Enhance athletic performance, improve circulation, improve sexual performance, more efficient rates of protein synthesis

Cordyceps

Cordyceps, a genus of mushroom, gained lots of attention after Chinese long-distance runners performed impressively at international competitions in the 1990s and early 2000s. Along with high-altitude training, supplementing with cordyceps was part of their intense training program. A research study concludes that cordyceps improves tolerance to high-intensity exercise after supplementation with it because the fungus is thought to increase blood flow, enhance oxygen utilization; it also acts as an antioxidant. It also has powerful anti-tumor properties, the ability to regulate the endocrine system, enhance your immune function, and protect the kidneys, lung, liver, and other organs.

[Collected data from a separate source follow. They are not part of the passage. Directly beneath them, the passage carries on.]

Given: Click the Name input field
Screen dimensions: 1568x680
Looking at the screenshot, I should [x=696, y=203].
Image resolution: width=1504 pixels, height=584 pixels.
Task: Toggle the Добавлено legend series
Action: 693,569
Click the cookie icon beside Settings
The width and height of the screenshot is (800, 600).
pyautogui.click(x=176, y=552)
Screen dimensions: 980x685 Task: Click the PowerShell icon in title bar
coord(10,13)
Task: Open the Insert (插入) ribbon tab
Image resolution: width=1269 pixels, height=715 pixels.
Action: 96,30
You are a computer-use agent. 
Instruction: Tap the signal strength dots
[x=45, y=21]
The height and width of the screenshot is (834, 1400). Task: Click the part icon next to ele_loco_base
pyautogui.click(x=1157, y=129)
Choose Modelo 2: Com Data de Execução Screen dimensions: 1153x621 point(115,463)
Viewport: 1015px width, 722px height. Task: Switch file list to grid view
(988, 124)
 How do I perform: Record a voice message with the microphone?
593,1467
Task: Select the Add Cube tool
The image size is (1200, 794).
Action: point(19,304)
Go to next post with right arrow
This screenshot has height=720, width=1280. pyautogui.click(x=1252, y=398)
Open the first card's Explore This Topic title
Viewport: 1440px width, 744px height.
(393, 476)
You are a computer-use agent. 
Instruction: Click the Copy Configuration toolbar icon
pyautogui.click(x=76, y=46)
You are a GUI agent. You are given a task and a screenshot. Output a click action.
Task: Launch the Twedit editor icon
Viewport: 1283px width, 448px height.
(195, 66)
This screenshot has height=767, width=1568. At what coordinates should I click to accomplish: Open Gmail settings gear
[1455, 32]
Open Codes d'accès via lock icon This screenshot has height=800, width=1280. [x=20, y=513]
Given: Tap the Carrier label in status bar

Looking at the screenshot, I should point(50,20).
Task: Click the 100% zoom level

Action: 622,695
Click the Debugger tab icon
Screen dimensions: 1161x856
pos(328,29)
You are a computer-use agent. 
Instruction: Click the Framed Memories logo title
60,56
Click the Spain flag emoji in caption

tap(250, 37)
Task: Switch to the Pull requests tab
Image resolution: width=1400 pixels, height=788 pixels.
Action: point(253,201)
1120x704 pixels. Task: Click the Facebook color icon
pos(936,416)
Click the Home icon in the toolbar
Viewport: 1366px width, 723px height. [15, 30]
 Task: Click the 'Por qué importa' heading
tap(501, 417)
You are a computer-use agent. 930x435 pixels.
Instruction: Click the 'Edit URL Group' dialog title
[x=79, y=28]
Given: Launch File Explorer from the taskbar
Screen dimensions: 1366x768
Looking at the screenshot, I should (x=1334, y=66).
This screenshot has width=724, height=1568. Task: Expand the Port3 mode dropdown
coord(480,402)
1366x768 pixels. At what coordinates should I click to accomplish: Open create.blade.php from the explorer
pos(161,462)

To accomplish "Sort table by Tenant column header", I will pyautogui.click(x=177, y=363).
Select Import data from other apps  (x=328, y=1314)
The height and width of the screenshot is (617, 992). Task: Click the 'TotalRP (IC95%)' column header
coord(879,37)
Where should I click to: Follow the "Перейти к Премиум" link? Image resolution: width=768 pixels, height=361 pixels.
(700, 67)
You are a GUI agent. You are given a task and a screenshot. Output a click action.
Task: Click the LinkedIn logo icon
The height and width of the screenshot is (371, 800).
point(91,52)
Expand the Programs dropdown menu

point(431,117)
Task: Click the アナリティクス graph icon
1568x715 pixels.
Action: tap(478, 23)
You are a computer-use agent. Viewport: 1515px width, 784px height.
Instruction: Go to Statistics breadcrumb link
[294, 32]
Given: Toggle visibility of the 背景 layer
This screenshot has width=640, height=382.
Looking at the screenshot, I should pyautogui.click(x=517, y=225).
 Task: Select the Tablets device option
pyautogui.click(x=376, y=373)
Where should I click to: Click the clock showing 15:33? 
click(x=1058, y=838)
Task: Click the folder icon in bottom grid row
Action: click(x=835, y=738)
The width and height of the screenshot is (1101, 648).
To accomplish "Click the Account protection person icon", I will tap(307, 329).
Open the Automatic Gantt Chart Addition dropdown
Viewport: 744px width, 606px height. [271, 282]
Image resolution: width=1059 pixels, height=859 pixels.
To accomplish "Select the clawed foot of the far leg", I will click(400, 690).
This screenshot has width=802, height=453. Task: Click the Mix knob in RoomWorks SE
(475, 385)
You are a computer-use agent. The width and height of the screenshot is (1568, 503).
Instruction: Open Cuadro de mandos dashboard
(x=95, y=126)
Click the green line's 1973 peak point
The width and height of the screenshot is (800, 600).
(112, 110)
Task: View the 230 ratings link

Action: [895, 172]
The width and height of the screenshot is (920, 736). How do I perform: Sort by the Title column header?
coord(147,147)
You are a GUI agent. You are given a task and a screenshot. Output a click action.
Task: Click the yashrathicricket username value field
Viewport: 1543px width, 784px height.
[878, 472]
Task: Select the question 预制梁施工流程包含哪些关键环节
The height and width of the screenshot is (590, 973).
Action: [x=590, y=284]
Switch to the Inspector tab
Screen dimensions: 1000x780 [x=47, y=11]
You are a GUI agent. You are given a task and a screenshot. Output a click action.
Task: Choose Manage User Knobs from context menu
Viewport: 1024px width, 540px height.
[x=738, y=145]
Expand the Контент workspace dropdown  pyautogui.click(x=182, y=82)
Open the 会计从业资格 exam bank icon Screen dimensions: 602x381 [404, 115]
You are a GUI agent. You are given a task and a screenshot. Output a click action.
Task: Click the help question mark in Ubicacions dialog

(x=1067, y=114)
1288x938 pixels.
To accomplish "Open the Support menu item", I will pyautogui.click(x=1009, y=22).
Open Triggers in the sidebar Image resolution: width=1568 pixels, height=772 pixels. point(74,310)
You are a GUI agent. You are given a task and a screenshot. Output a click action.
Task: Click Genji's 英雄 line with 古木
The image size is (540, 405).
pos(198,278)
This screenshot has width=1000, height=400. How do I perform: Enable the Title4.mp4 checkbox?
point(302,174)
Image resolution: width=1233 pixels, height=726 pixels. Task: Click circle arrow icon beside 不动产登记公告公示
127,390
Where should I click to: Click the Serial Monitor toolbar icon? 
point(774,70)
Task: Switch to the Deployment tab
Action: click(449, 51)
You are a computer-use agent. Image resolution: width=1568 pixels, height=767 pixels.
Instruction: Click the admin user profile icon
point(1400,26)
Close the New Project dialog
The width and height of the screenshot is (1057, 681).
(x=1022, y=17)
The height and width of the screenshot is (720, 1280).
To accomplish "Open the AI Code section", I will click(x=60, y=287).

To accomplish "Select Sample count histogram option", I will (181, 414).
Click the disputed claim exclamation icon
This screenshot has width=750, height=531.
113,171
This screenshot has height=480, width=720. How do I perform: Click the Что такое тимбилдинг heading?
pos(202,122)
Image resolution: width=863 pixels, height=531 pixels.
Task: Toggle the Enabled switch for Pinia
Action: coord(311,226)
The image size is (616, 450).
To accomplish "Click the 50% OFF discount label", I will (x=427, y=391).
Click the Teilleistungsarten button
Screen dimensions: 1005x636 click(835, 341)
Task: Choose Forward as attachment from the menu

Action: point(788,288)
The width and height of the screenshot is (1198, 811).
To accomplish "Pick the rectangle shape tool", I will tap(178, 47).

  • Immunomodulatory, antitumor, anti-inflammatory, and antioxidant activities, promotion of endurance capacity, and learning-memory improvement, can be used to treat conditions such as hyposexuality, night sweats, hyperglycemia, hyperlipidemia, asthenia, arrhythmias, and other heart, respiratory, renal and liver diseases: https://www.ncbi.nlm.nih.gov/pmc/articles/PMC3924981/
  • Various pharmacological actions, including nephroprotective, hepatoprotective, anti-inflammatory, antioxidative, and antiapoptotic effects:https://www.ncbi.nlm.nih.gov/pmc/articles/PMC4849494/

Ginkgo Biloba

In recent decades, an extract of the leaves of the tree Ginkgo biloba L. has been used to improve memory in disorders like Dementia disorders that affect memory and intellectual functioning, and are caused primarily by Alzheimer’s disease and vascular disorders.

  • Potent antioxidant properties and ability to enhance peripheral and cerebral circulation, ginkgo’s primary application lies in the treatment of cerebrovascular dysfunctions and peripheral vascular disorders:https://pubmed.ncbi.nlm.nih.gov/11565403/
  • Experimental results showed extracts of G.Biloba to upregulate protein expressions of BDNF:
  • The effects of Ginkgo biloba extract on cognitive functions in aged female rats;
  • The role of oxidative stress and brain-derived neurotrophic factor: https://www.ncbi.nlm.nih.gov/pubmed/25446810

Lion's Mane

A very yummy and medicinal mushroom is a well established candidate for brain and nerve health because it triggers neurite outgrowth and regenerates damaged nerves. Lions Mane has been extensively studied for its neuro-health properties.

Jiaogulan

Jiaogulan, a versatile herb, is celebrated for its potential to support overall well-being. Known for its adaptogenic properties, Jiaogulan may help the body cope with stress and maintain balance. This remarkable herb has also been associated with promoting healthy energy levels, boosting endurance, and fostering a sense of calm and relaxation.